* _What needs to be done_
Give only the number of lines in the records that include the string "will".

-- Data supplied follows --

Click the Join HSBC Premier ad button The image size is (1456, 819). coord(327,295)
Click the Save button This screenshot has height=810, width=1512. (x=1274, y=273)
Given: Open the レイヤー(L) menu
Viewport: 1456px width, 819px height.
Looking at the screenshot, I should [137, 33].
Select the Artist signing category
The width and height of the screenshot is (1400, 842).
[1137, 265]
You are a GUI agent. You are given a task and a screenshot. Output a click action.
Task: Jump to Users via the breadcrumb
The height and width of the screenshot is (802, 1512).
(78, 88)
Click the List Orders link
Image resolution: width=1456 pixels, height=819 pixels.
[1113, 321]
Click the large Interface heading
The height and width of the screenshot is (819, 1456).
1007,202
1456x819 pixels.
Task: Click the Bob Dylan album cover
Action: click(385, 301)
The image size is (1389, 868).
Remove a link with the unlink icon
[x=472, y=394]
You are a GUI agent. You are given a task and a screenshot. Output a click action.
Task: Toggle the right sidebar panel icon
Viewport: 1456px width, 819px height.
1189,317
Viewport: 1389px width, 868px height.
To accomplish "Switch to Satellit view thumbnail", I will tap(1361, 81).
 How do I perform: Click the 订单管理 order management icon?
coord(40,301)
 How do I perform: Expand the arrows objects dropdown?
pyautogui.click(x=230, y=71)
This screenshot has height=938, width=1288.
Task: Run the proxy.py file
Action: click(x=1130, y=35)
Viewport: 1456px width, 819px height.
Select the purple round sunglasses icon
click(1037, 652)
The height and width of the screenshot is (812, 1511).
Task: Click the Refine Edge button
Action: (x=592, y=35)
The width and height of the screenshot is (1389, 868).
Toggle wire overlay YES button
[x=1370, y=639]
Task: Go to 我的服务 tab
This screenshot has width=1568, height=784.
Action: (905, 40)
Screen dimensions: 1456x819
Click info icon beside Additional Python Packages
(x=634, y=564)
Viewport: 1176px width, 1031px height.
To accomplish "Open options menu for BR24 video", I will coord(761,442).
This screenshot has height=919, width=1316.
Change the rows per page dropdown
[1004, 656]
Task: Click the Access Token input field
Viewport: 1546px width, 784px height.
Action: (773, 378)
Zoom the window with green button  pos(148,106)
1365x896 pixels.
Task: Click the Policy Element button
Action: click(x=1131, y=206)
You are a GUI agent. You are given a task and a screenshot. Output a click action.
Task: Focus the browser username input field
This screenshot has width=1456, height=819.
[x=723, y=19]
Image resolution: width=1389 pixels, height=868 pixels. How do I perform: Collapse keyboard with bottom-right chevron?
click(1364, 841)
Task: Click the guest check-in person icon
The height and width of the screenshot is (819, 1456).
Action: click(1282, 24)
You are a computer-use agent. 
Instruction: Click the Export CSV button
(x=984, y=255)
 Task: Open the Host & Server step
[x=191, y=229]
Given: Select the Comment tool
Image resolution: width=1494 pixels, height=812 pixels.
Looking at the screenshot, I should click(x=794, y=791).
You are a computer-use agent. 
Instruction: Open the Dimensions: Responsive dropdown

-- Data supplied concluded --

* _Result of the task_
2